(Entries from a dataset)
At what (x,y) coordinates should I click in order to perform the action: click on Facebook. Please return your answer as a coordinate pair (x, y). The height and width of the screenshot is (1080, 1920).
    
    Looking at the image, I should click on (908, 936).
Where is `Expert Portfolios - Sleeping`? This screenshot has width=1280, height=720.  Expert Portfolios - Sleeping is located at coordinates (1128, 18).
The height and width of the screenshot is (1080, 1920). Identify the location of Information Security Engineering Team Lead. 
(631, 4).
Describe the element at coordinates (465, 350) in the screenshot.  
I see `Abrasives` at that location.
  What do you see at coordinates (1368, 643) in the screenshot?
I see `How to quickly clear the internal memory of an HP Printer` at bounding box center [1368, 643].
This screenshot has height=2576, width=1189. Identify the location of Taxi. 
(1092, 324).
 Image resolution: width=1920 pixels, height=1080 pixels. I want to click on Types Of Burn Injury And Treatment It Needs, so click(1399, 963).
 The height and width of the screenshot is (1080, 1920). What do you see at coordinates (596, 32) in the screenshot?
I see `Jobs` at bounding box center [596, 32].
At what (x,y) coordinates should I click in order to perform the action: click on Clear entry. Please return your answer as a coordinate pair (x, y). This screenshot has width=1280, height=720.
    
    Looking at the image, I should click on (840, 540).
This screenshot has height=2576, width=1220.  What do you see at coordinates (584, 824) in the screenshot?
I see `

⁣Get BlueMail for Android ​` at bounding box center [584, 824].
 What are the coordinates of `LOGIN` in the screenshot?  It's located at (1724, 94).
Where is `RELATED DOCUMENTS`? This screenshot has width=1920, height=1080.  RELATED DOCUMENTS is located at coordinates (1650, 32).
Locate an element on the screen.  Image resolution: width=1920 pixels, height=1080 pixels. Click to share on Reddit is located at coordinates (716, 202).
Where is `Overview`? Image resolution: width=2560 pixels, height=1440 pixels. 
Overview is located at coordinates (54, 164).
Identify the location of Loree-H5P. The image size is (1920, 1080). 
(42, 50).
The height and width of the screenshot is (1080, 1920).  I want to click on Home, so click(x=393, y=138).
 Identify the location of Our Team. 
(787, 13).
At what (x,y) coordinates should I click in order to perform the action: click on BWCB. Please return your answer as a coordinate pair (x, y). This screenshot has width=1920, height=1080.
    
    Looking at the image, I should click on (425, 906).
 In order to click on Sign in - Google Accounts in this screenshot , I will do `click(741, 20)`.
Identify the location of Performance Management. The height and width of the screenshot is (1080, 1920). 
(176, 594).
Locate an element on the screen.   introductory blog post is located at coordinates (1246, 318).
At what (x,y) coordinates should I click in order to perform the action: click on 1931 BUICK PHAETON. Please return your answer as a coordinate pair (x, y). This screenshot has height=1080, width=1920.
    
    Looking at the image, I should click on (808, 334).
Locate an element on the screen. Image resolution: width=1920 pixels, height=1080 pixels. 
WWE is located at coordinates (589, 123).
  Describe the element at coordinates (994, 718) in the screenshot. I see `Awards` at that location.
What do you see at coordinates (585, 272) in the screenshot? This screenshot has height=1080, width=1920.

— What the task asks —
Please replace "Identify the location of" with "Find the position of" throughout the listing above, changing nothing else.

— Result of the task —
At what (x,y) coordinates should I click in order to perform the action: click on Facebook. Please return your answer as a coordinate pair (x, y). The height and width of the screenshot is (1080, 1920).
    
    Looking at the image, I should click on (908, 936).
Where is `Expert Portfolios - Sleeping`? This screenshot has width=1280, height=720.  Expert Portfolios - Sleeping is located at coordinates (1128, 18).
The height and width of the screenshot is (1080, 1920). Find the position of Information Security Engineering Team Lead. 
(631, 4).
Describe the element at coordinates (465, 350) in the screenshot.  
I see `Abrasives` at that location.
  What do you see at coordinates (1368, 643) in the screenshot?
I see `How to quickly clear the internal memory of an HP Printer` at bounding box center [1368, 643].
This screenshot has height=2576, width=1189. Find the position of Taxi. 
(1092, 324).
 Image resolution: width=1920 pixels, height=1080 pixels. I want to click on Types Of Burn Injury And Treatment It Needs, so click(1399, 963).
 The height and width of the screenshot is (1080, 1920). What do you see at coordinates (596, 32) in the screenshot?
I see `Jobs` at bounding box center [596, 32].
At what (x,y) coordinates should I click in order to perform the action: click on Clear entry. Please return your answer as a coordinate pair (x, y). This screenshot has width=1280, height=720.
    
    Looking at the image, I should click on (840, 540).
This screenshot has height=2576, width=1220.  What do you see at coordinates (584, 824) in the screenshot?
I see `

⁣Get BlueMail for Android ​` at bounding box center [584, 824].
 What are the coordinates of `LOGIN` in the screenshot?  It's located at (1724, 94).
Where is `RELATED DOCUMENTS`? This screenshot has width=1920, height=1080.  RELATED DOCUMENTS is located at coordinates (1650, 32).
Locate an element on the screen.  Image resolution: width=1920 pixels, height=1080 pixels. Click to share on Reddit is located at coordinates (716, 202).
Where is `Overview`? Image resolution: width=2560 pixels, height=1440 pixels. 
Overview is located at coordinates (54, 164).
Find the position of Loree-H5P. The image size is (1920, 1080). 
(42, 50).
The height and width of the screenshot is (1080, 1920).  I want to click on Home, so click(x=393, y=138).
 Find the position of Our Team. 
(787, 13).
At what (x,y) coordinates should I click in order to perform the action: click on BWCB. Please return your answer as a coordinate pair (x, y). This screenshot has width=1920, height=1080.
    
    Looking at the image, I should click on (425, 906).
 In order to click on Sign in - Google Accounts in this screenshot , I will do `click(741, 20)`.
Find the position of Performance Management. The height and width of the screenshot is (1080, 1920). 
(176, 594).
Locate an element on the screen.   introductory blog post is located at coordinates (1246, 318).
At what (x,y) coordinates should I click in order to perform the action: click on 1931 BUICK PHAETON. Please return your answer as a coordinate pair (x, y). This screenshot has height=1080, width=1920.
    
    Looking at the image, I should click on (808, 334).
Locate an element on the screen. Image resolution: width=1920 pixels, height=1080 pixels. 
WWE is located at coordinates (589, 123).
  Describe the element at coordinates (994, 718) in the screenshot. I see `Awards` at that location.
What do you see at coordinates (585, 272) in the screenshot? This screenshot has height=1080, width=1920.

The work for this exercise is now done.